Saved by grace

By Joe Westbury, Managing Editor

Published: February 28, 2008

Joe Westbury/Index

Angela Abbamonte of Woodstock and nearly 20 other coeds huddled in a tiny bathroom in a dormitory, background, and sang Amazing Grace as a tornado peeled away the exterior wall, exposing them to the wind and lightening. As the storm passed, the girls noticed bricks and large cinder blocks laying at their feet – yet they received only minor bruises throughout the ordeal. The shredded wall, exposing the back of the fiberglass tub, can be seen at the center of the lower floor behind Abbamonte.

For Lindsey Landreneau, the first warning sign was when the wind began to increase and her ears began to pop. For Dakota Tracy it was when sheets of aluminum roofing began to blow across the road in front of his truck as he hauled cattle to slaughter. And for Brittany Sampson, it was when the sky quickly turned a sickly yellow-green that she knew she needed to run for cover. Fortunately none of the nearly two dozen Georgia Baptist resident students at the Tennessee Baptist university were injured as their dorms collapsed on top of them. But they all agree that it was only the grace of God that saved them from being crushed under tons of debris following the Feb. 5 storm.

 


 

Matthew Diggs/Union University

In the right photo, flipped cars and debris scatter the Union campus. Southern Baptists have since come to the assistance of the University through donations and prayer.

JACKSON, Tenn. —

Ninety seconds of sheer terror.

That’s how Georgia Baptist students attending Union University described living through the worst natural disaster to strike a Southern Baptist college or university in history.

Repairs may come close to the $50 million damage caused by floodwaters that swept across the campus of New Orleans Seminary in the wake of Hurricane Katrina in August 2005.

Students at Union had only seconds to run for their lives before the F4 tornado began to shred their dormitories on Feb. 5. When the storm subsided nearly 80 percent of campus housing was destroyed or severely damaged.

The Union tornado was one of a band of deadly storms that struck Tennessee overnight killing 32 people. Twisters also inflicted substantial damage in Arkansas and Kentucky.

 

Chaos and calm

The early warnings were brushed off by many as typical hyperbole generated by newscasters and weather prognosticators. Many such warnings of past years failed to produce a storm of any magnitude.

“Shoot, this isn’t anything,” is what Dakota Tracy of Snellville was thinking shortly before the storm turned violent.

“The weather and news reports we were listening to said we would have 45 minutes of warning if the storm ever began to move our way. That’s why I left campus to help my uncle take a load of cattle to the slaughterhouse,” he said as looked over the acres of destruction.

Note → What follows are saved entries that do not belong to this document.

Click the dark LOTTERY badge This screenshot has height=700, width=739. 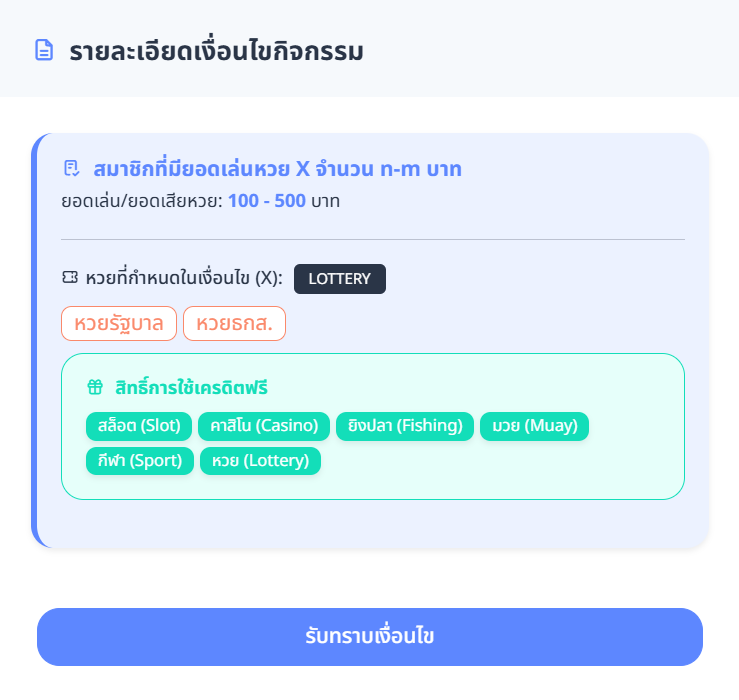pyautogui.click(x=339, y=279)
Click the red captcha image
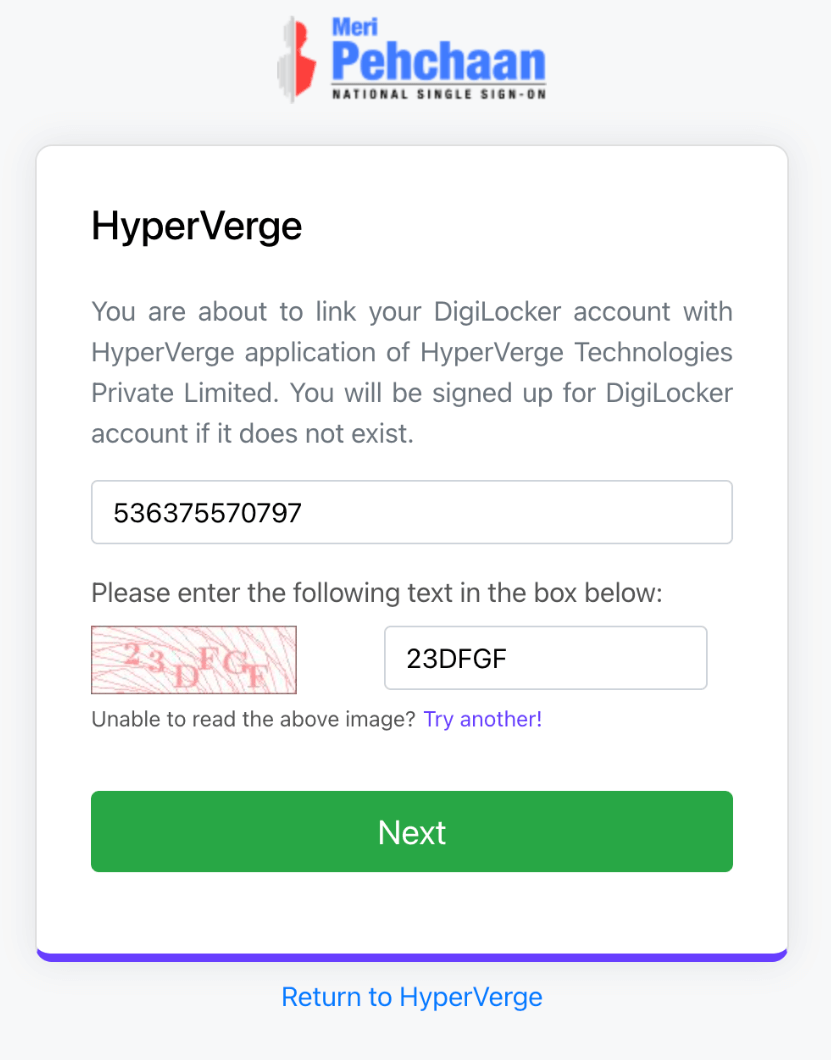The height and width of the screenshot is (1060, 831). 194,660
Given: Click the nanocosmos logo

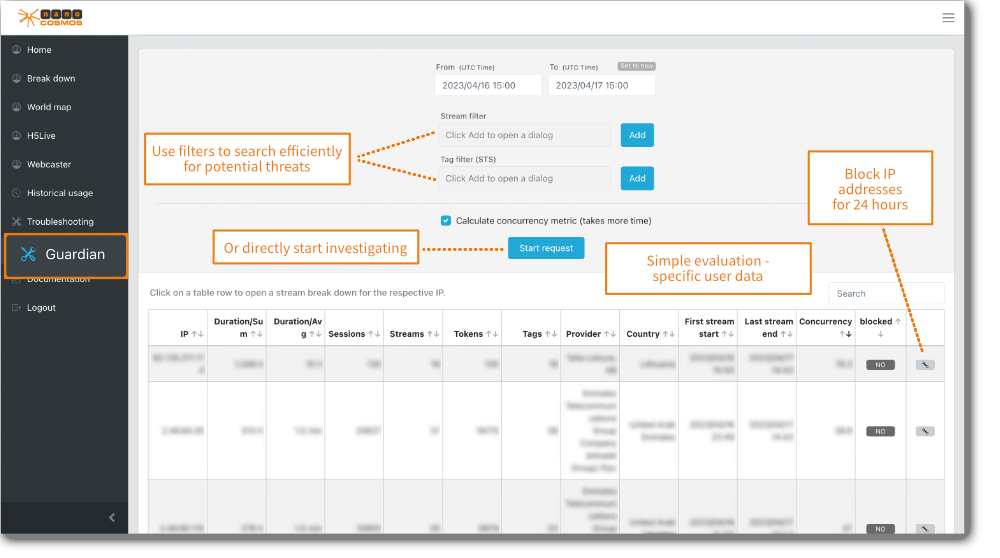Looking at the screenshot, I should 50,17.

“I had just gotten about a mile from the campus when the sky turned black, hail started pouring down, and I was caught in the strongest downpour of my life. I could hardly see to keep the truck on the road, and pieces of trees and houses were blowing across my path.

“I was scared to death and tried to outrun the storm, but then it stopped as fast as it began. It just disappeared into the night and left a quiet, eerie calm.”

David Quick of Newnan, whose father Gerald serves as men’s ministry director at First Baptist Church, was first on the scene to help pull fellow students from the rubble.

Joe Westbury/Index

Outrunning a tornado in a heavy truck pulling a load of cattle to slaughter is not what Dakota Tracy had in mind the night the tornado struck the university. Tracy, a member of First Baptist Church of Snellville, remembers having to suddenly dodge large sheets of aluminum roofing and other vehicles that were being pulled off the road by the heavy winds.

“After the storm passed it was just like a scene out of the movies. People were running around in the pouring rain, stunned and disoriented. Sirens were wailing and there was a strong scent of gas everywhere you turned.

“The ambulances couldn’t get close enough so several of my friends and I helped move rubble so the workers could get closer to those trapped in the buildings,” he said.

Quick, like Tracy, didn’t take the storm warning seriously. But the first sign that things were not right was when baseball-sized hail started falling from the sky. Then lightening and thunder began shaking the ground and transformers began exploding all around the campus.

He and his friends ran for cover into their rooms. When they walked back outside the dormitory was still standing but was structurally damaged .

The lesson he said he will always remember is the power of God as shown through the raw force of nature.

 

Destruction, but no death

“He showed us that He was in complete control that night. That tornado dropped right down on the dorms in the most heavily populated section of the campus, did major damage, and not one person died. It didn’t touch the empty sports fields but inflicted as much damage as it could to the housing without one person losing their life,” he says.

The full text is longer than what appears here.